Given entries
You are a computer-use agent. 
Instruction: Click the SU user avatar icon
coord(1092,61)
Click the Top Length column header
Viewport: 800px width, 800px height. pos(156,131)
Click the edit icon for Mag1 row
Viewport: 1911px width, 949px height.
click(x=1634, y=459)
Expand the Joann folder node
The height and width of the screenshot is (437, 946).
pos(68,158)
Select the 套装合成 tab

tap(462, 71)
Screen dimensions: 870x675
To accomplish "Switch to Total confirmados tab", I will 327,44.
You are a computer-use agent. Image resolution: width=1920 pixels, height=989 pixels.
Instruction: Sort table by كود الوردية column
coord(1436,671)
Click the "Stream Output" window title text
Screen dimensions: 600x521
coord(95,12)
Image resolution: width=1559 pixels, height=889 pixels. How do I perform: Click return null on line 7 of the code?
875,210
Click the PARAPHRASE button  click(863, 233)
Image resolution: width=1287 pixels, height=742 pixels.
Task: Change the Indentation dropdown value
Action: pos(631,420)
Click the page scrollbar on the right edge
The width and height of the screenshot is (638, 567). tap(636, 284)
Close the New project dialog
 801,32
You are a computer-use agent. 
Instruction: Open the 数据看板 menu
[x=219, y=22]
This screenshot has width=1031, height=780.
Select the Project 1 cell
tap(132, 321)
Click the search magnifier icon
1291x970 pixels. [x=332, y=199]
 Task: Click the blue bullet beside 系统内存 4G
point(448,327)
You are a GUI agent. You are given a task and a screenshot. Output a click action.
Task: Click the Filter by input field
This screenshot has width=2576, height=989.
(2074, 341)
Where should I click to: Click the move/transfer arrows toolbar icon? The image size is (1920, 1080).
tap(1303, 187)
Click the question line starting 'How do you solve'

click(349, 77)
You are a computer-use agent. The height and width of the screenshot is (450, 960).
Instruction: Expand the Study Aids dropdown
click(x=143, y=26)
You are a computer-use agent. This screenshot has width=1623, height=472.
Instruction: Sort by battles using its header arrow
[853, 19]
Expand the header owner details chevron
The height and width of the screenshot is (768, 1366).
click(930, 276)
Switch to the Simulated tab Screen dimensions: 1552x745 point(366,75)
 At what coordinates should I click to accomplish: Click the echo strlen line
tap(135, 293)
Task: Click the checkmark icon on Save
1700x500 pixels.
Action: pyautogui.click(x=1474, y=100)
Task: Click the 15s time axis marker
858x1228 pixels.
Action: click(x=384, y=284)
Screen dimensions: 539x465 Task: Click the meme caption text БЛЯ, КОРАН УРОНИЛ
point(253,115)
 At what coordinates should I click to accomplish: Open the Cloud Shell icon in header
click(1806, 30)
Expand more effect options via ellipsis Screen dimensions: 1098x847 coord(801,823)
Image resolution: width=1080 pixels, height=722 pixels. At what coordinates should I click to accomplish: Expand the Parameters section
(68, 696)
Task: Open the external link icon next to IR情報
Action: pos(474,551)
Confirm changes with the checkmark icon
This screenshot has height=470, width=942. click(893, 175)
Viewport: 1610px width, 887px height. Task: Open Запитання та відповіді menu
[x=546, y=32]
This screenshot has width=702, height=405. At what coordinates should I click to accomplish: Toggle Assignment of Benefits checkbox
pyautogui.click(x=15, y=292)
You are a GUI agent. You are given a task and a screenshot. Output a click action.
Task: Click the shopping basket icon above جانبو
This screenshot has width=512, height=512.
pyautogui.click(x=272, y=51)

Problem details
Count the lines above in which the word "Switch" appears, then state only that count.

Task solution
2